In 2020 The NewYork Times reported that pornhub is “infested” with rape videos and pointed out that the side receives 3.5 billion visits a month.
The article lists categories such as “child rapes, revenge pornography, spy cam videos of women showering, racist and misogynist content, and footage of women being asphyxiated in plastic bags.”
It is also written that using search terms specific to underage girls produced more than 100,000 results, “ Most aren’t children being assaulted, but too many are.”, the article states.
Shockingly it has also been reported that the mother of a missing 15 year old girl ‘found’ her daughter in videos on pornhub.
Just yesterday the Washington Examiner published an article detailing how the girl, who had been missing for a year, was featured in 58 videos of her own rape and abuse. It is reported that the girl’s mother received a ‘tip off’ that her missing child had been seen on the site.

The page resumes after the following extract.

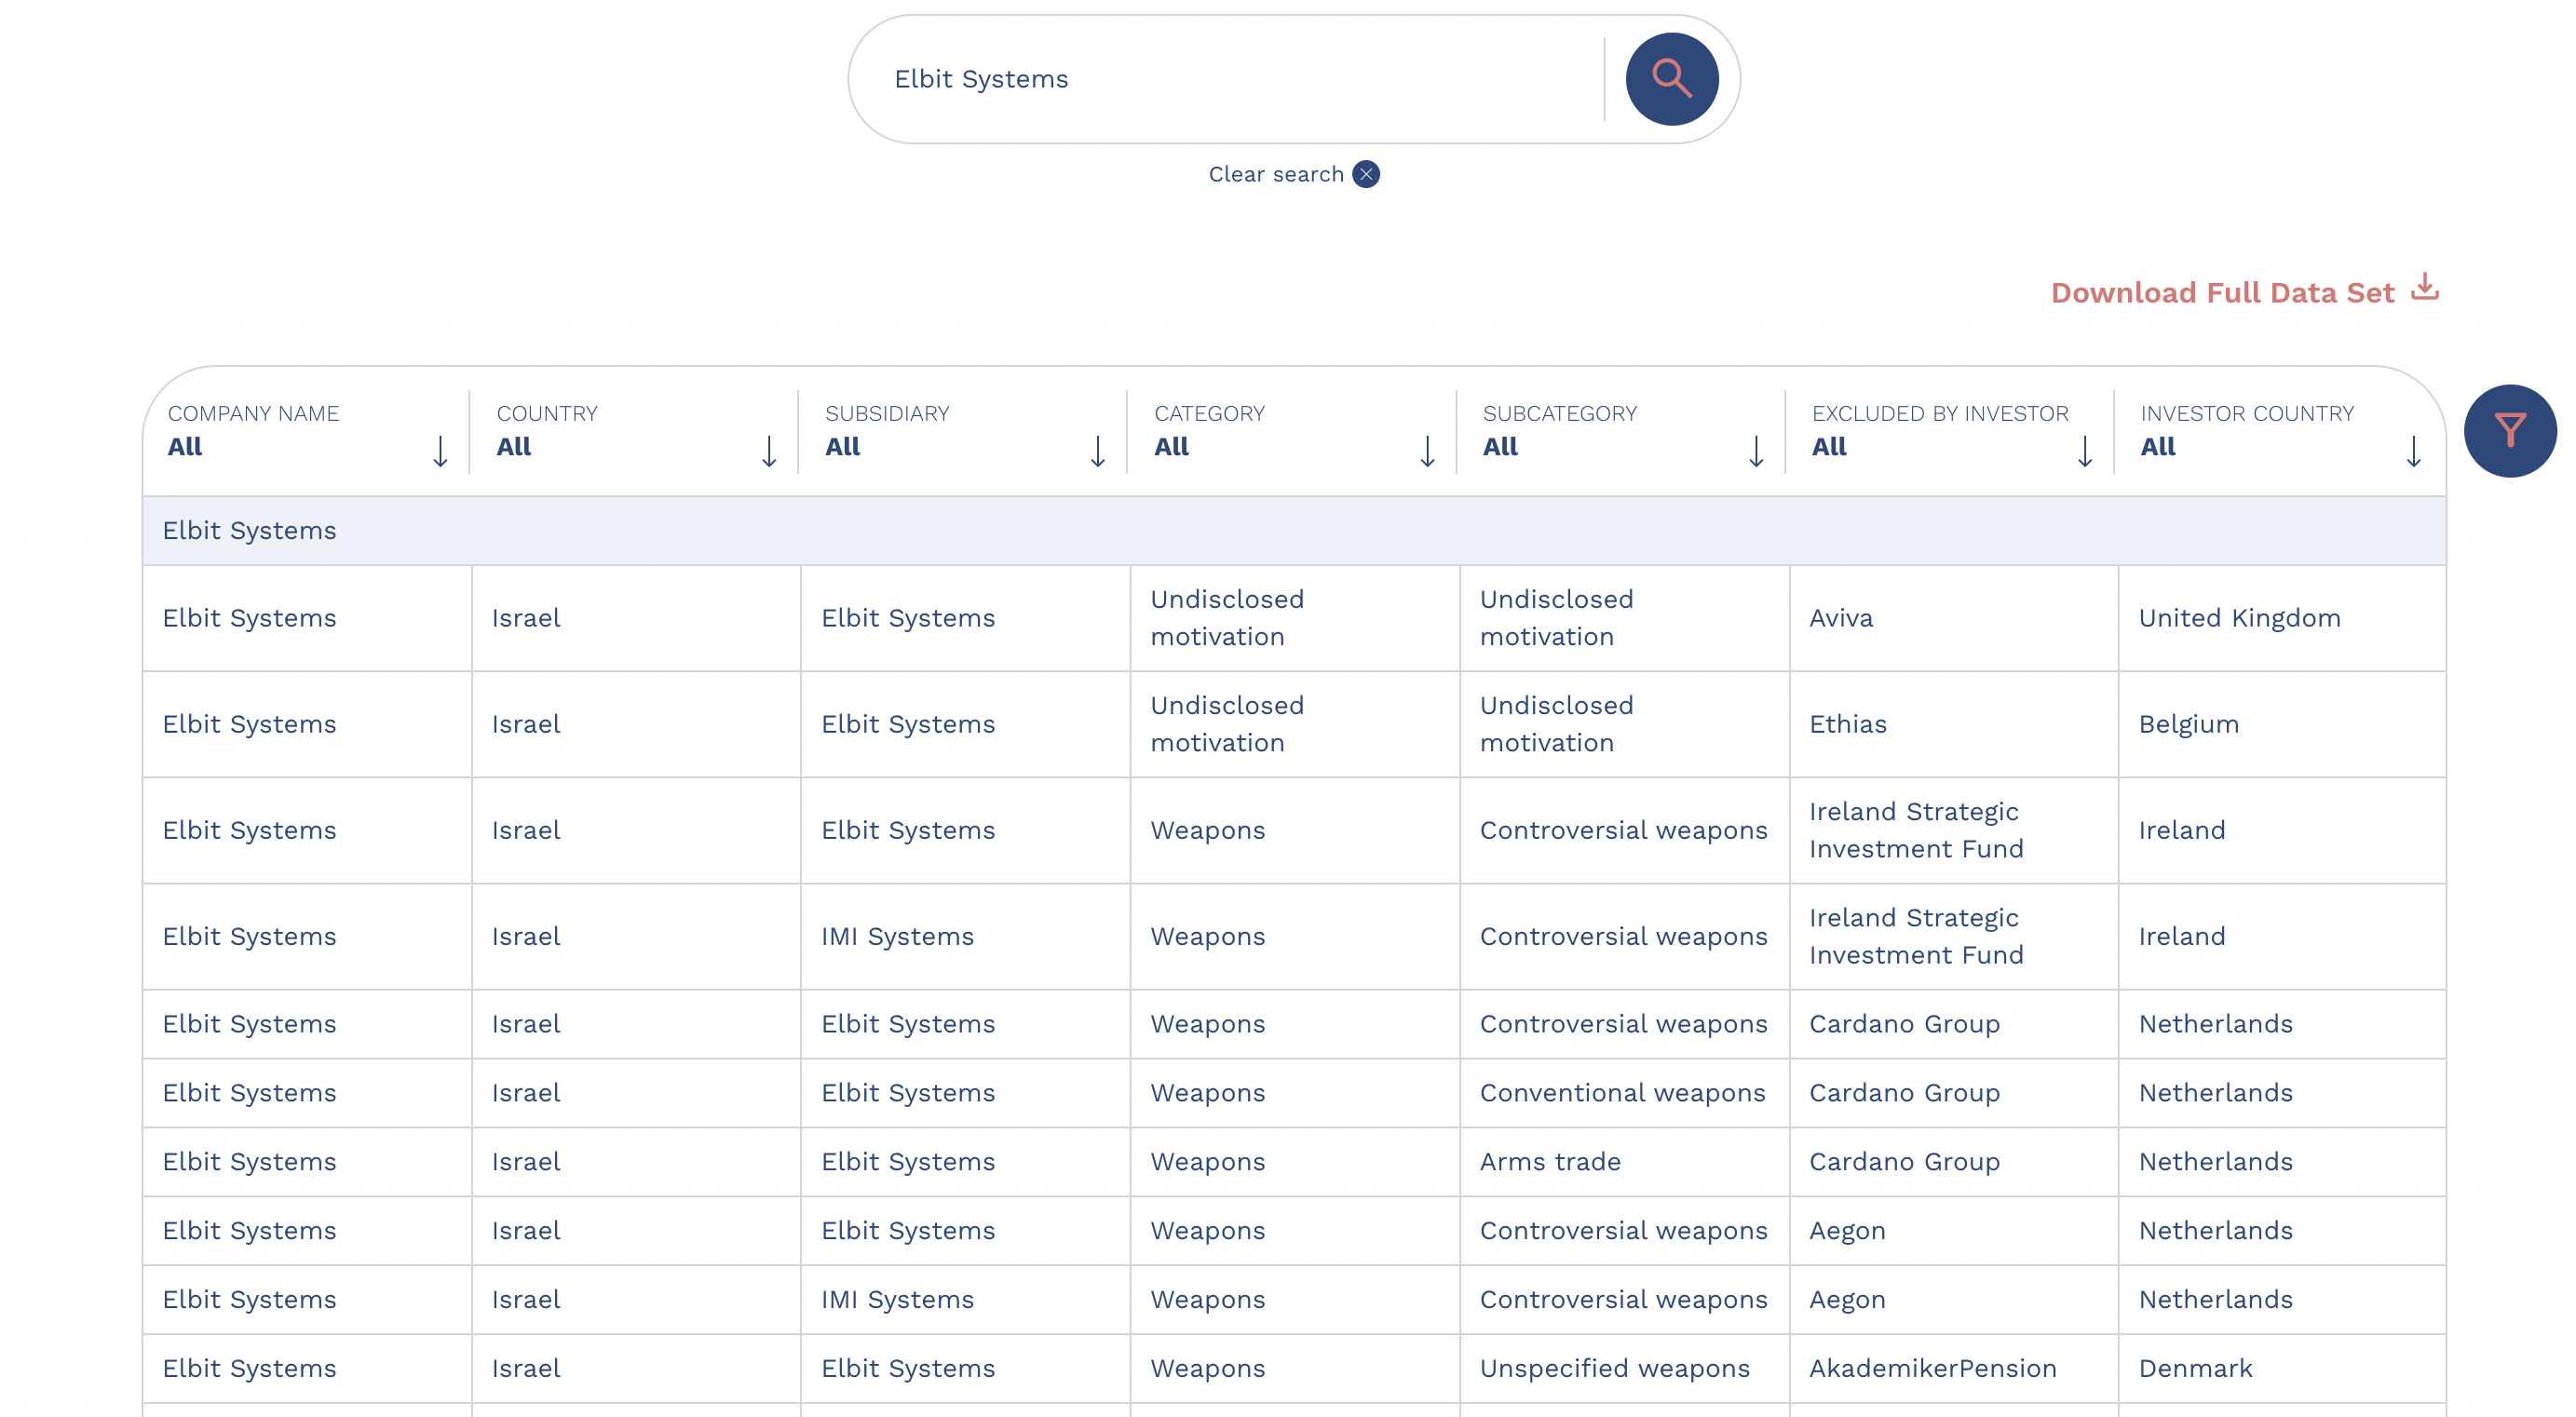This screenshot has width=2576, height=1417.
Task: Click the Clear search text
Action: pyautogui.click(x=1275, y=174)
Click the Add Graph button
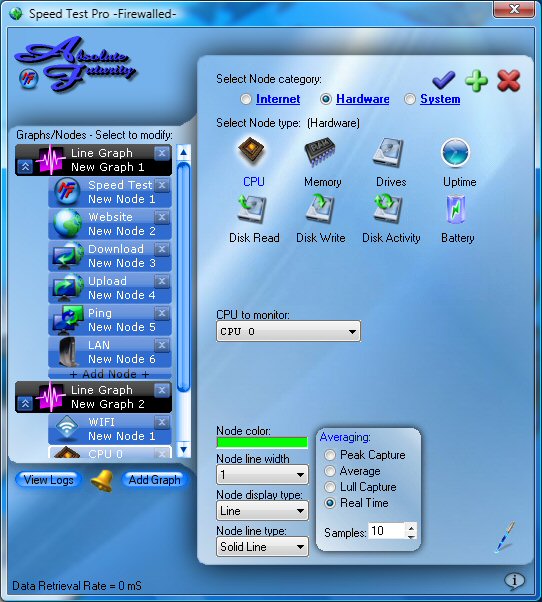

CSO data from 2020 shows that 79.2% of reported sexual assault victims were female, “More than three-in-five (61.6%)” it says “were under 18 at the time the offence occurred”.
So there are an estimated 3.5 billion hits per month on a site that carries video of child rape.
Even if certain users do not view content containing minors (but then again how, I ask, do they actually know what they watch doesn’t feature underage or trafficked individuals) billions of people are frequently viewing images that, according to the study cited above, contain graphic images of violence and degradation. Is it any wonder that incidents like the sickening assault that led to the writing of this piece happen?
The Rutland Center, which provides treatment for those addicted to pornography posted this on their website, “The effects of pornography addiction on the brain are similar in many ways to substance-based addictions such as cocaine.”
“Like with many drugs, prolonged exposure to a stimulus such as pornography leads individuals to gain increased tolerance levels – thus leading them to gain addictive tendencies towards the substance.”
Does increase in ‘tolerance’ lead users to seek greater highs by seeking out more and more extreme imagery? The center’s list of porn addiction symptoms includes:
“Viewing pornography with progressively more intense or bizarre sexual content – typically meaning there is an increasing tolerance level to porn developing within the individual.”
It also lists increases in “aggressive, dominant, or emotionally disconnected.” behaviour.
If you read the details of the way those men treated that unfortunate 17 year old girl, you will likely come to the conclusion that their behaviour was quite clearly symptomatic of at least some of those traits.